- _Required work_
Reproduce verbatim the lines starting at the one containing "Task: Select the Factura tab" and ending at the one containing "pyautogui.click(x=18, y=252)", both included.

- _Data entries_

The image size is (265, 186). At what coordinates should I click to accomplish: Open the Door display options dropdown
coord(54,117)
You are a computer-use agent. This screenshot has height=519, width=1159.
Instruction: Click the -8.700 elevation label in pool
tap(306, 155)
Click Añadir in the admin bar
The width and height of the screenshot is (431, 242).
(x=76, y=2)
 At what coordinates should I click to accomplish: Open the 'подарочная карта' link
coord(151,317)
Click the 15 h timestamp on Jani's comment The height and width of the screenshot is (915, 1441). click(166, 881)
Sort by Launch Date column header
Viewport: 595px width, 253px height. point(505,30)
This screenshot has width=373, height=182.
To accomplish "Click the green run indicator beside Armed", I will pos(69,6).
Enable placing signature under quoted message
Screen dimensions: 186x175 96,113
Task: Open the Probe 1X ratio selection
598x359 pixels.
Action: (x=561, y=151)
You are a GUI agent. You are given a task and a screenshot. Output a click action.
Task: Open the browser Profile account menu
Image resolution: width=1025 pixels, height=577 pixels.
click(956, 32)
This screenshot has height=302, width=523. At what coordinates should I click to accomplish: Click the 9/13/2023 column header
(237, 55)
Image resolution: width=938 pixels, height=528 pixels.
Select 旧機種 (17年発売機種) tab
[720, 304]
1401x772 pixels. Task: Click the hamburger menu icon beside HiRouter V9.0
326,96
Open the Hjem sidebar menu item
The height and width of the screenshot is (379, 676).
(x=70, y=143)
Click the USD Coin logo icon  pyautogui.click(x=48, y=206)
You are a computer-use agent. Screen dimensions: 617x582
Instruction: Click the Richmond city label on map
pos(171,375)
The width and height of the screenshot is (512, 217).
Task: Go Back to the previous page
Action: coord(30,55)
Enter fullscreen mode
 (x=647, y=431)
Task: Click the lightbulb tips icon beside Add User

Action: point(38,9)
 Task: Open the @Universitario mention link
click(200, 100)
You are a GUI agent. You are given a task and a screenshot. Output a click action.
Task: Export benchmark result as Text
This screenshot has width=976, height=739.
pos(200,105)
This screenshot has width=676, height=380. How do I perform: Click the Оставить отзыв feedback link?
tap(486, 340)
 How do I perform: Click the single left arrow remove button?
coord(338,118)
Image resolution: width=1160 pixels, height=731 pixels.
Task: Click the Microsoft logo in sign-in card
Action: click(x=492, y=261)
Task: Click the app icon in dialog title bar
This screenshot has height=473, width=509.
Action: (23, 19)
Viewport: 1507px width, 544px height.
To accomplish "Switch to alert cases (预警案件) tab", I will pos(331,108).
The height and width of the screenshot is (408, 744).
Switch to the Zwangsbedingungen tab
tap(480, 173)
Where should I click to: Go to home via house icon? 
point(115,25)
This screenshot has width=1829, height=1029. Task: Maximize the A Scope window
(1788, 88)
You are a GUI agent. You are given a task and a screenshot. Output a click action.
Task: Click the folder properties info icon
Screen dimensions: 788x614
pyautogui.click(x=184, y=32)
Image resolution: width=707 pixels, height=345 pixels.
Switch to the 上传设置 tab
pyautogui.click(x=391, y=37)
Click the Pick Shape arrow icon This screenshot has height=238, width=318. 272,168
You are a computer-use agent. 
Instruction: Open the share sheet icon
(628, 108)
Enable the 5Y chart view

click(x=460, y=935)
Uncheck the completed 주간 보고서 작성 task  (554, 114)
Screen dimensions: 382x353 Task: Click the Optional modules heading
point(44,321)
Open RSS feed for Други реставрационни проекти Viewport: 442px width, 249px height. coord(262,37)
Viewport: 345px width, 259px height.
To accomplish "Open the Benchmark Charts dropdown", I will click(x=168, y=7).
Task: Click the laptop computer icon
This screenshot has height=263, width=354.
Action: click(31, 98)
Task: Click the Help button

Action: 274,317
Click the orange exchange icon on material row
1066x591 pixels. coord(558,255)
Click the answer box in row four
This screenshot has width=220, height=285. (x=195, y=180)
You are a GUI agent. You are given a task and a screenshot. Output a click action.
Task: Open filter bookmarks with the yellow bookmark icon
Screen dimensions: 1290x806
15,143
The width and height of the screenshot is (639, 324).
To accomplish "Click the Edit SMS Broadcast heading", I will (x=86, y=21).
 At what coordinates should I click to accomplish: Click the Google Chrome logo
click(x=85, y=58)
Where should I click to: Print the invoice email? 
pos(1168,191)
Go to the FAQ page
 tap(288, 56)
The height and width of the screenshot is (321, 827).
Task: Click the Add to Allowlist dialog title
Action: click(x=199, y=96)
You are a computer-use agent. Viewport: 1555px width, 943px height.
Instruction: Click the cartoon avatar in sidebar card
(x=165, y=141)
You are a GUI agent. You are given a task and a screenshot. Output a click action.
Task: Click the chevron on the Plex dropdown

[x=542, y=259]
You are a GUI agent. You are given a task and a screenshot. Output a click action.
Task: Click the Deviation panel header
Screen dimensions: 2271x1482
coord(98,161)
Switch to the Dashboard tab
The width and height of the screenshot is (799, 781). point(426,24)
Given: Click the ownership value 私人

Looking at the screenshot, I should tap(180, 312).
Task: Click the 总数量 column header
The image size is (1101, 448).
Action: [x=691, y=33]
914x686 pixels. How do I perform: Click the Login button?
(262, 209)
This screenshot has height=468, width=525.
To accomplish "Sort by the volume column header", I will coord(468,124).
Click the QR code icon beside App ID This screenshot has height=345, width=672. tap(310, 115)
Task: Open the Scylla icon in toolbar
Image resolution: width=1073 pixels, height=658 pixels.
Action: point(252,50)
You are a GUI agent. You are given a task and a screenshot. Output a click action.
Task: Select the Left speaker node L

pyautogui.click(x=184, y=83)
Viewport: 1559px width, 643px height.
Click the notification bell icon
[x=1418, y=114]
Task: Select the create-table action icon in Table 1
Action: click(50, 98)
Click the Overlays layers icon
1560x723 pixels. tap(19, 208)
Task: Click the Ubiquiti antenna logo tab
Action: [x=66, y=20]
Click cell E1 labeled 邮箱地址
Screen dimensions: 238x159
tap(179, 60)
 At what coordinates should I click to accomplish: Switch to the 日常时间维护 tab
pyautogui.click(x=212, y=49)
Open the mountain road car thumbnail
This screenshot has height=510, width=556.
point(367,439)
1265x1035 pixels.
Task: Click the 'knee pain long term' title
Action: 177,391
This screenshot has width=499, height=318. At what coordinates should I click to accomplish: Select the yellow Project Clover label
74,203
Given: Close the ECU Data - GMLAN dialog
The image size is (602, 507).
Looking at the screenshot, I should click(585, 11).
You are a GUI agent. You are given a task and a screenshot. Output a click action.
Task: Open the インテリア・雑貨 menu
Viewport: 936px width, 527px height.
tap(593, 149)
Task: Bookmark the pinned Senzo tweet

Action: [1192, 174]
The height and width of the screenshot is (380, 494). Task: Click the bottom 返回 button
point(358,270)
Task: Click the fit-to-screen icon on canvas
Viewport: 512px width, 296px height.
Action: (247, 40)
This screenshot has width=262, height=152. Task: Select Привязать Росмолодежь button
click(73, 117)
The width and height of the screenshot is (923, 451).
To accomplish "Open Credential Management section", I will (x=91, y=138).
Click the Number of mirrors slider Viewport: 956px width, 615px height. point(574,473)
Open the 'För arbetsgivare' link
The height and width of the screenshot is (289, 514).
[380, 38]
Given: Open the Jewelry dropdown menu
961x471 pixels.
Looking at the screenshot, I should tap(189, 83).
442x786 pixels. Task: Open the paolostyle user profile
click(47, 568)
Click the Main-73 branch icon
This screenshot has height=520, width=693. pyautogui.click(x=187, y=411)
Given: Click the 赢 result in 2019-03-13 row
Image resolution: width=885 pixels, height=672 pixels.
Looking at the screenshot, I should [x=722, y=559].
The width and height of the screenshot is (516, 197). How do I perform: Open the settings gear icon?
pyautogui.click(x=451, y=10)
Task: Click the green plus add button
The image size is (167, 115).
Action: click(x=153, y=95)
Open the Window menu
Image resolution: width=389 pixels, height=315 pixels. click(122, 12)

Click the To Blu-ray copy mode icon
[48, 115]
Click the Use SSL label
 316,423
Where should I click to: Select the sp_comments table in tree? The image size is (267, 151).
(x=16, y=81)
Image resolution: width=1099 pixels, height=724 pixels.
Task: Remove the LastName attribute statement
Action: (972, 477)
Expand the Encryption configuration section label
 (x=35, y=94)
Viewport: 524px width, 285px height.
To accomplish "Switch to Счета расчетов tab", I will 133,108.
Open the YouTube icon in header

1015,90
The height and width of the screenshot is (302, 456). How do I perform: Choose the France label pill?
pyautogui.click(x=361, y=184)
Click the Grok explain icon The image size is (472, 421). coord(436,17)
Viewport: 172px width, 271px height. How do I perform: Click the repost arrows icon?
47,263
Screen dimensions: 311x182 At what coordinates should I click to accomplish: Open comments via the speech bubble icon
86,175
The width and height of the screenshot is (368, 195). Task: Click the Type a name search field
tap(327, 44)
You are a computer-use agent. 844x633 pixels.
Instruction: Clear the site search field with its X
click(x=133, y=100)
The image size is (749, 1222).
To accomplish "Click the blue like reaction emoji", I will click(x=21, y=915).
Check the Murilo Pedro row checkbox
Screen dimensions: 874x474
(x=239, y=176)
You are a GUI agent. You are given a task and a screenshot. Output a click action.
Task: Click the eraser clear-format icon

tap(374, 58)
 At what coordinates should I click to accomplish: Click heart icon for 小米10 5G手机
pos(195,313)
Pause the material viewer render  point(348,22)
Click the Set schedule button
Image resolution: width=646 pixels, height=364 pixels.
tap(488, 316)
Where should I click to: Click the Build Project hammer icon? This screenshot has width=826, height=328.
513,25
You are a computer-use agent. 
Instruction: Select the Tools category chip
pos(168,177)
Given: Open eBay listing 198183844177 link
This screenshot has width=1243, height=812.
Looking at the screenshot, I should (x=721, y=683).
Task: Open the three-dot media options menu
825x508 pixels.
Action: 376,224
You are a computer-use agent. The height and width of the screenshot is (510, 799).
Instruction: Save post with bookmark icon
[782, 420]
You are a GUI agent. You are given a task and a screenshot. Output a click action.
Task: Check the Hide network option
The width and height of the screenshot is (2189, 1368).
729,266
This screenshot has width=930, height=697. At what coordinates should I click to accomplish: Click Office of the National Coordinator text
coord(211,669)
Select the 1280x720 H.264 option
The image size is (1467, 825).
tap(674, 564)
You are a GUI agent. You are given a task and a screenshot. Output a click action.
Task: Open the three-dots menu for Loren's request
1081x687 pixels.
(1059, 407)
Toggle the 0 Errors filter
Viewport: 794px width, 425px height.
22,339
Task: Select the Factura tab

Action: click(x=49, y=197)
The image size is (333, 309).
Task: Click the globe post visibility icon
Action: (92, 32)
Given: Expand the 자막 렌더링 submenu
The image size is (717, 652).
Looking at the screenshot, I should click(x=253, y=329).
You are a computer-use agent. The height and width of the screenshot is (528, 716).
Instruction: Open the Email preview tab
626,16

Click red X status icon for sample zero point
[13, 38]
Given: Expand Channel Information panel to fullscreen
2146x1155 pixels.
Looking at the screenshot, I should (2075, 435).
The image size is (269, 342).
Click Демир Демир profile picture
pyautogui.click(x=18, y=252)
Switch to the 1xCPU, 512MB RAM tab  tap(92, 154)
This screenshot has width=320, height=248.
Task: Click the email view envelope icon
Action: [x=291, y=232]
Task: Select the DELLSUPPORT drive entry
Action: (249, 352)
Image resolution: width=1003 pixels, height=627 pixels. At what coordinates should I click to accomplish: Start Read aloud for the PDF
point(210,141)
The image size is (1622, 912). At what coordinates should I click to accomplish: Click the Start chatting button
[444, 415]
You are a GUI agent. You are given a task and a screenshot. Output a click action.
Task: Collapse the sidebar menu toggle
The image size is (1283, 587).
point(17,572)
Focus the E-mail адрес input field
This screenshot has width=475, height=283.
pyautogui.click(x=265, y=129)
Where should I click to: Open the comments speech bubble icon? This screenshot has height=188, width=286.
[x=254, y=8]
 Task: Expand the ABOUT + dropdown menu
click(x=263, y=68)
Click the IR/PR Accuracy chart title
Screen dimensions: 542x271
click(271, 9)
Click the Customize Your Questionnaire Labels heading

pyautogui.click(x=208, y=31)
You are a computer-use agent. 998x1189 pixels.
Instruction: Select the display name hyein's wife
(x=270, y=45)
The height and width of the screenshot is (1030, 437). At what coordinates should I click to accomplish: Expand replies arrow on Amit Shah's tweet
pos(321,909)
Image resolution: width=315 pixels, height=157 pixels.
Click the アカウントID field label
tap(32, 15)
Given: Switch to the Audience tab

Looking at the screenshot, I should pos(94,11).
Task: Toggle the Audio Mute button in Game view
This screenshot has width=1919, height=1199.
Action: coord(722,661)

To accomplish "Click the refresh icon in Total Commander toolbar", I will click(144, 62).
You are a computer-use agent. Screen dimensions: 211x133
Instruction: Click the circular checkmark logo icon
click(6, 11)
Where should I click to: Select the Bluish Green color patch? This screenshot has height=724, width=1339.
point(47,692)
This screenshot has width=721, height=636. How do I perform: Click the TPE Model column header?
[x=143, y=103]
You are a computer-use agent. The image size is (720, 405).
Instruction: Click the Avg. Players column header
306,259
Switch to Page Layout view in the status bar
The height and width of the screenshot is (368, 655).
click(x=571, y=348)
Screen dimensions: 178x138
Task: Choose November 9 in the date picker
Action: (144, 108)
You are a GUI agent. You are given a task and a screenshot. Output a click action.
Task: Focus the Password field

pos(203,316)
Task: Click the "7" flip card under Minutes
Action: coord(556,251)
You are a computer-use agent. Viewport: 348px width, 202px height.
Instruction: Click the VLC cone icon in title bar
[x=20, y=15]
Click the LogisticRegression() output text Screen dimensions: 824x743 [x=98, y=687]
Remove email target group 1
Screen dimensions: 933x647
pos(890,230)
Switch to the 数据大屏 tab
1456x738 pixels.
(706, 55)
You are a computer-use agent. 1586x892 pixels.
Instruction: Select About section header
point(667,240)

- _Written reply_
Task: Select the Factura tab

Action: click(x=49, y=197)
The image size is (333, 309).
Task: Click the globe post visibility icon
Action: (92, 32)
Given: Expand the 자막 렌더링 submenu
The image size is (717, 652).
Looking at the screenshot, I should click(x=253, y=329).
You are a computer-use agent. The height and width of the screenshot is (528, 716).
Instruction: Open the Email preview tab
626,16

Click red X status icon for sample zero point
[13, 38]
Given: Expand Channel Information panel to fullscreen
2146x1155 pixels.
Looking at the screenshot, I should (2075, 435).
The image size is (269, 342).
Click Демир Демир profile picture
pyautogui.click(x=18, y=252)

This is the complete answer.